* Your objective
Please transcribe, exactly and only, the lines of the records below from the one holding "Click the code editor scroll-down arrow" to the very end.

* Data to examine
****************************************

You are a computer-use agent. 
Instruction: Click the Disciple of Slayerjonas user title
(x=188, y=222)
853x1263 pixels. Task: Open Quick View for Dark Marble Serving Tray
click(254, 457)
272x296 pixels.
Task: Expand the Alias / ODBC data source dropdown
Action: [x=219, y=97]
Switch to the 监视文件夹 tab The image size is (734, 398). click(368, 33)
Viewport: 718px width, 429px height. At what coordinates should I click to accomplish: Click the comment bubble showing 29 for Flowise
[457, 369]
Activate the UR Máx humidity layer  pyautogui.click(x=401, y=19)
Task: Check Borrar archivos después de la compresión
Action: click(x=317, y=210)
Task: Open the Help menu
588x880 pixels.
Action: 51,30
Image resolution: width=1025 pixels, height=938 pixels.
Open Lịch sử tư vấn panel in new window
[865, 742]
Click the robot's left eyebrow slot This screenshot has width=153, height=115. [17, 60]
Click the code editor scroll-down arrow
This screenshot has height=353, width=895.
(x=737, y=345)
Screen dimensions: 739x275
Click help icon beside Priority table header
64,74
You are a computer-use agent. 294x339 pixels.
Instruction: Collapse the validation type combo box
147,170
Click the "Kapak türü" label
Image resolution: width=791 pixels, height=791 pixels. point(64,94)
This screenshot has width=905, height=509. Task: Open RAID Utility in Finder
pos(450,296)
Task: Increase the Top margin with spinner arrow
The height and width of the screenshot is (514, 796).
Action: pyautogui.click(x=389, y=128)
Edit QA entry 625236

****************************************

* Result of this task
Click the code editor scroll-down arrow
This screenshot has height=353, width=895.
(x=737, y=345)
Screen dimensions: 739x275
Click help icon beside Priority table header
64,74
You are a computer-use agent. 294x339 pixels.
Instruction: Collapse the validation type combo box
147,170
Click the "Kapak türü" label
Image resolution: width=791 pixels, height=791 pixels. point(64,94)
This screenshot has width=905, height=509. Task: Open RAID Utility in Finder
pos(450,296)
Task: Increase the Top margin with spinner arrow
The height and width of the screenshot is (514, 796).
Action: pyautogui.click(x=389, y=128)
Edit QA entry 625236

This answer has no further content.